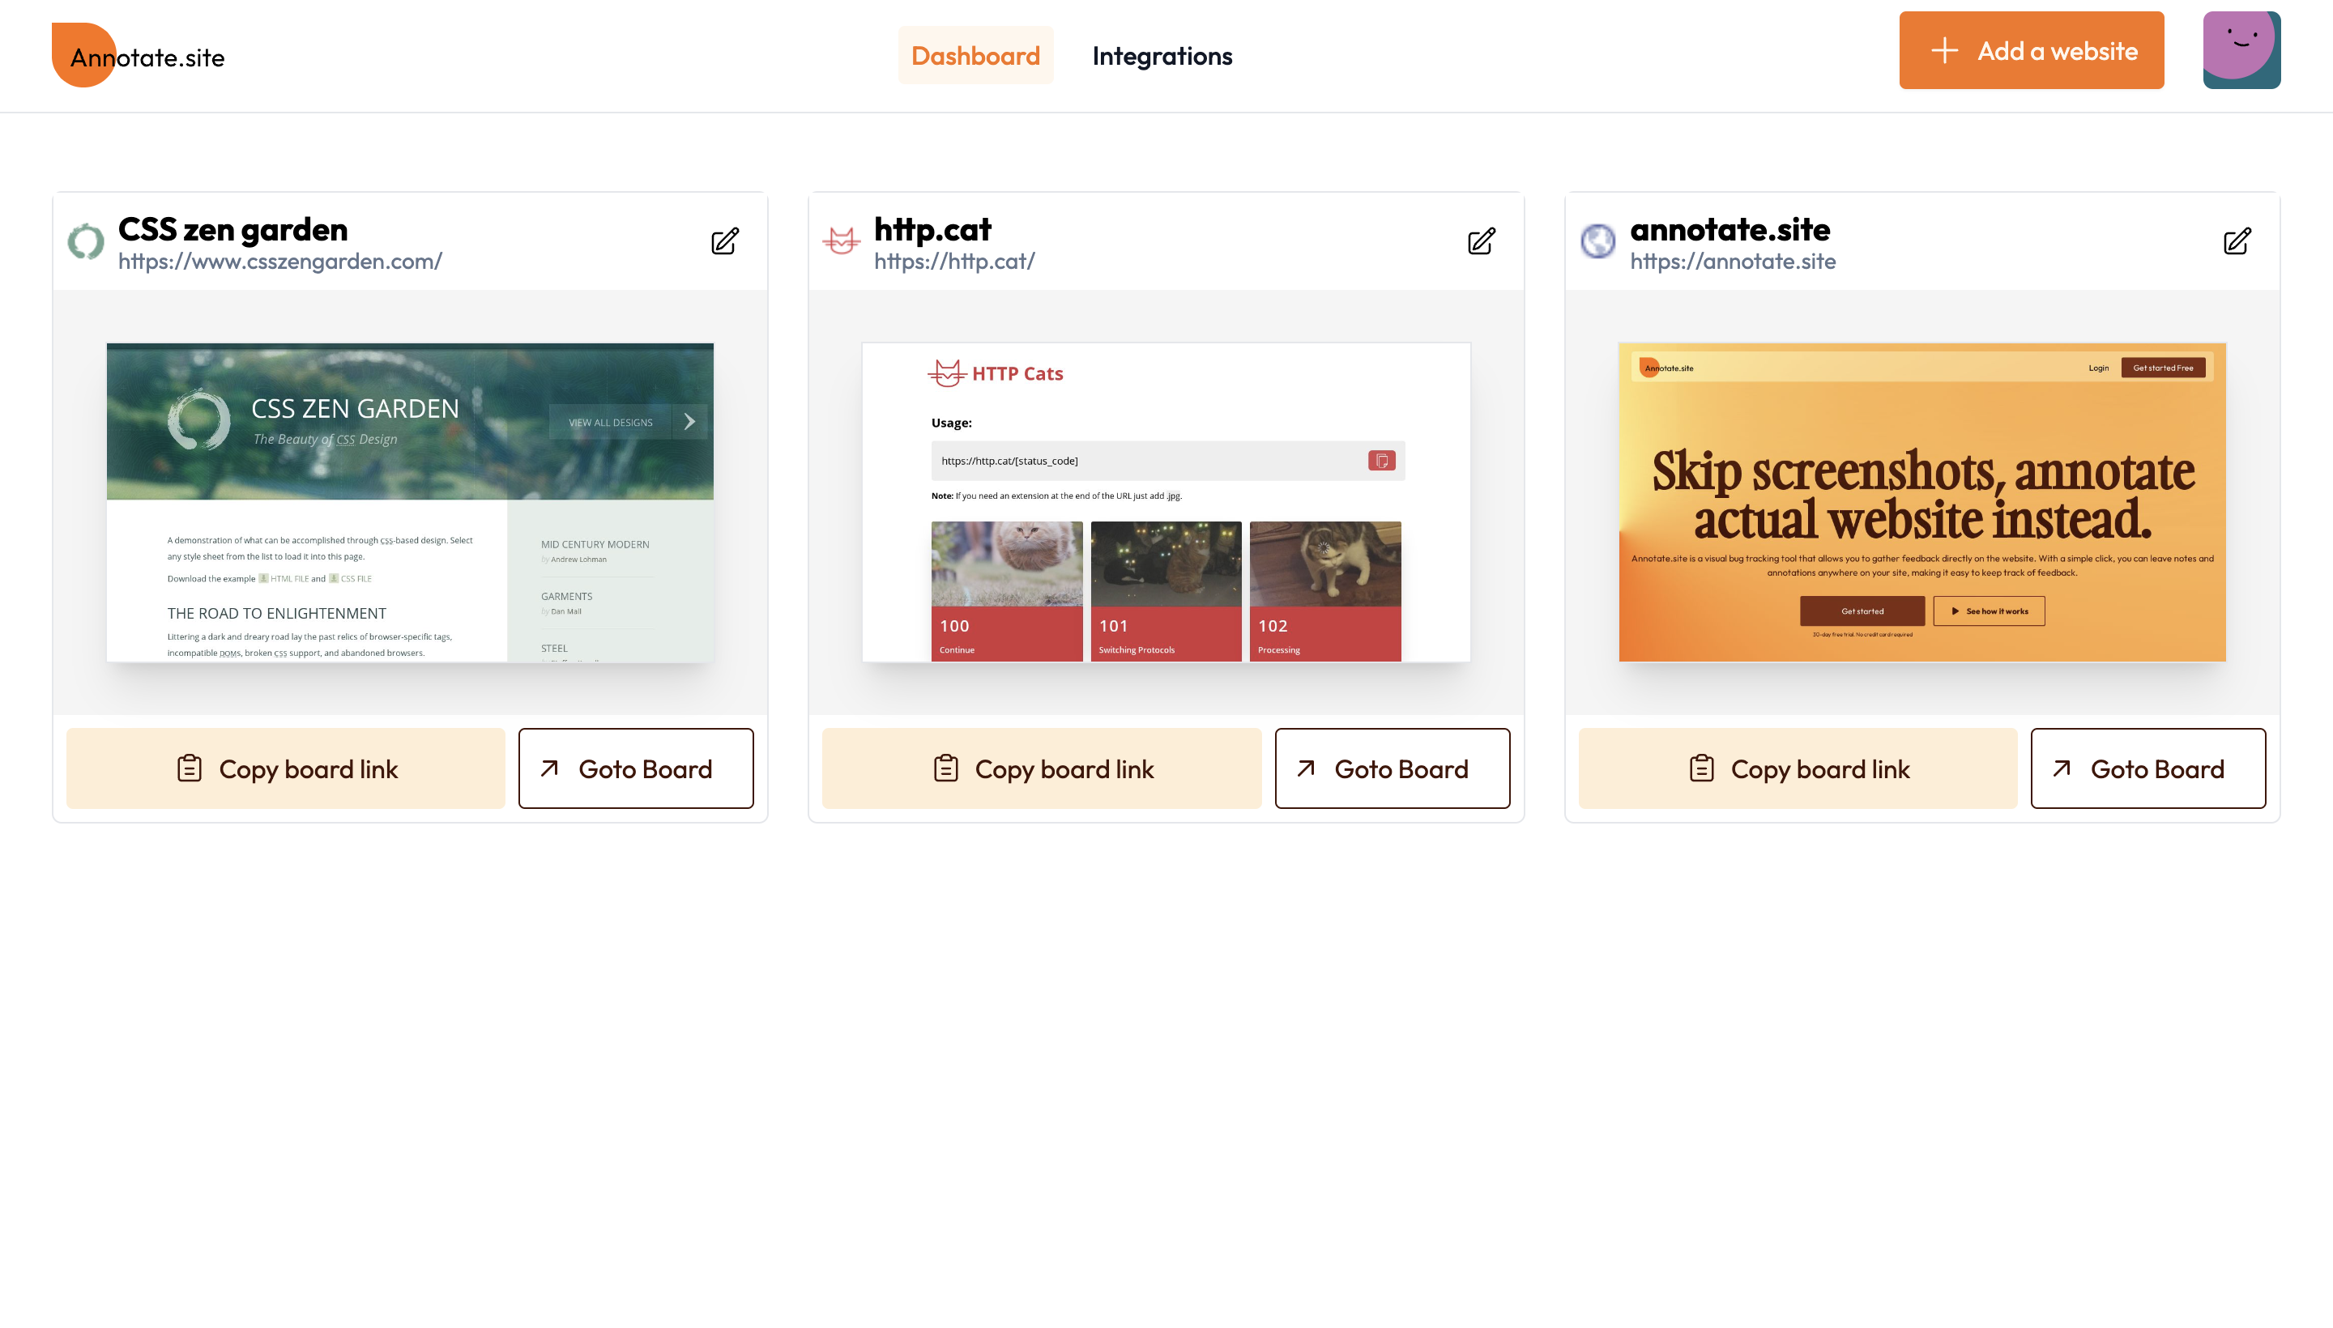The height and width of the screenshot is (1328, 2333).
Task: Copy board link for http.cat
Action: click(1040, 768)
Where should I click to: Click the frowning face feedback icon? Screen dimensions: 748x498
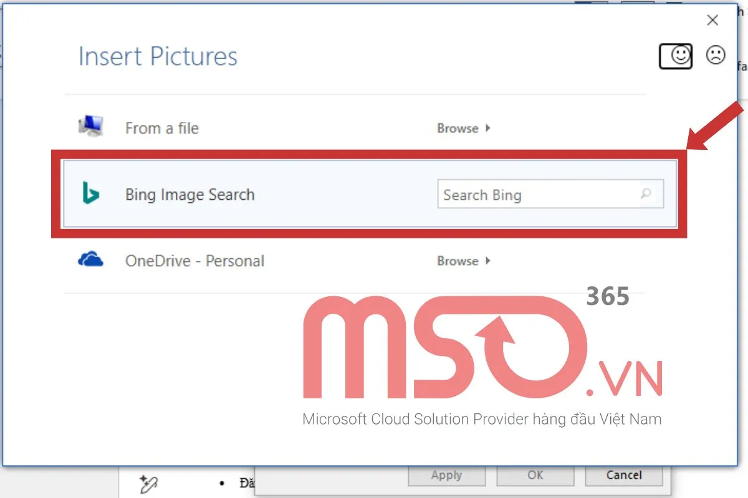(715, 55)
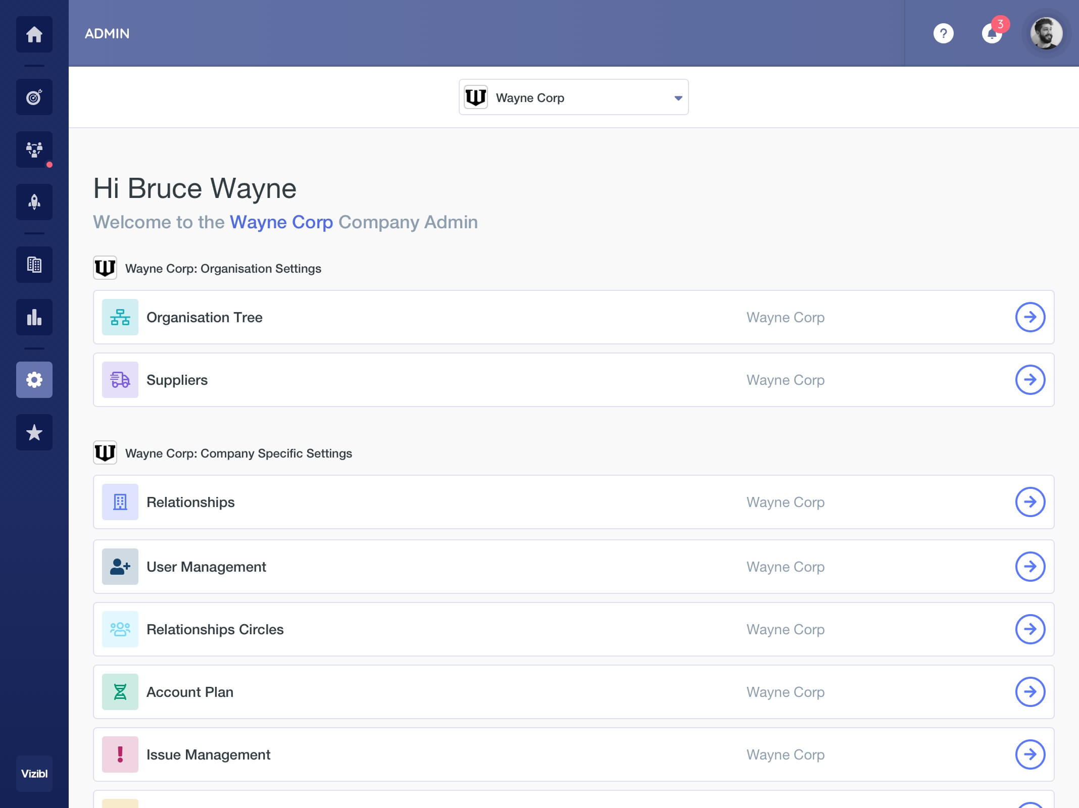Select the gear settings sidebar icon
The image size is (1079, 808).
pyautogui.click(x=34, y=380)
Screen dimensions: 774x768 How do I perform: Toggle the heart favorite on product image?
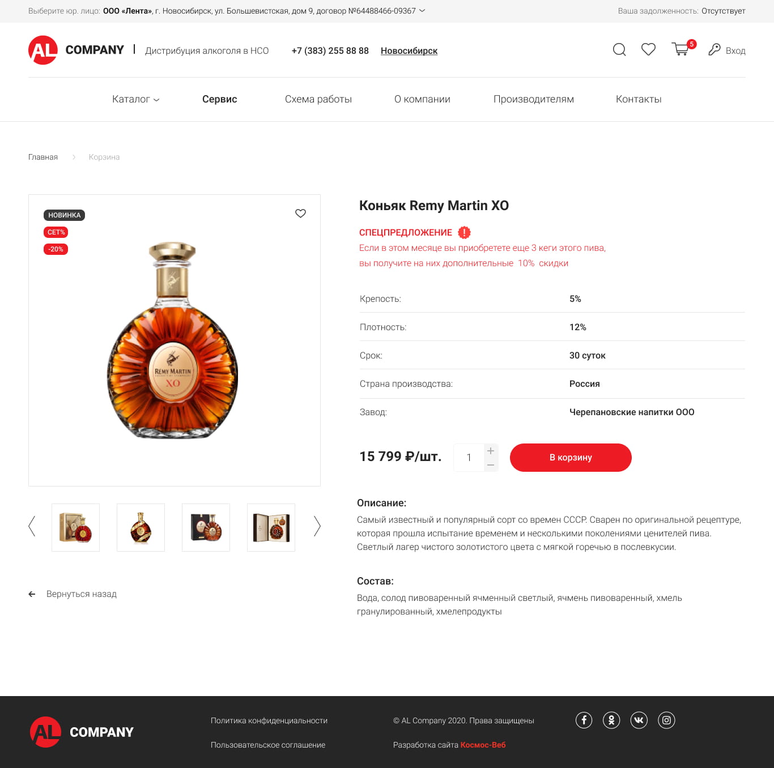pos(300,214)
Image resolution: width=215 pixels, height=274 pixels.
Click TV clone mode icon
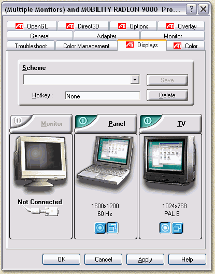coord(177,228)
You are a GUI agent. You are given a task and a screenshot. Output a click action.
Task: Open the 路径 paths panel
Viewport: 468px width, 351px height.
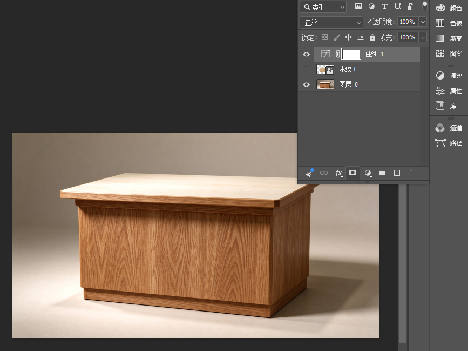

= What you are asked to do =
Can you give the lines above again with "Screen dimensions" changed to "Display size" everywhere, everything else kept the same and the pictures left out?

= Solution for this problem =
The height and width of the screenshot is (1328, 2333).
Task: Copy board link for http.cat
Action: click(1040, 768)
Where should I click to: Click the frowning face feedback icon? Display size: 748x498
(715, 55)
Select the gear settings sidebar icon
The image size is (1079, 808).
pyautogui.click(x=34, y=380)
Display size: 774x768 How do I perform: Toggle the heart favorite on product image?
pos(300,214)
Image resolution: width=215 pixels, height=274 pixels.
Click TV clone mode icon
coord(177,228)
You are a GUI agent. You are given a task and a screenshot. Output a click action.
Task: Open the 路径 paths panel
Viewport: 468px width, 351px height.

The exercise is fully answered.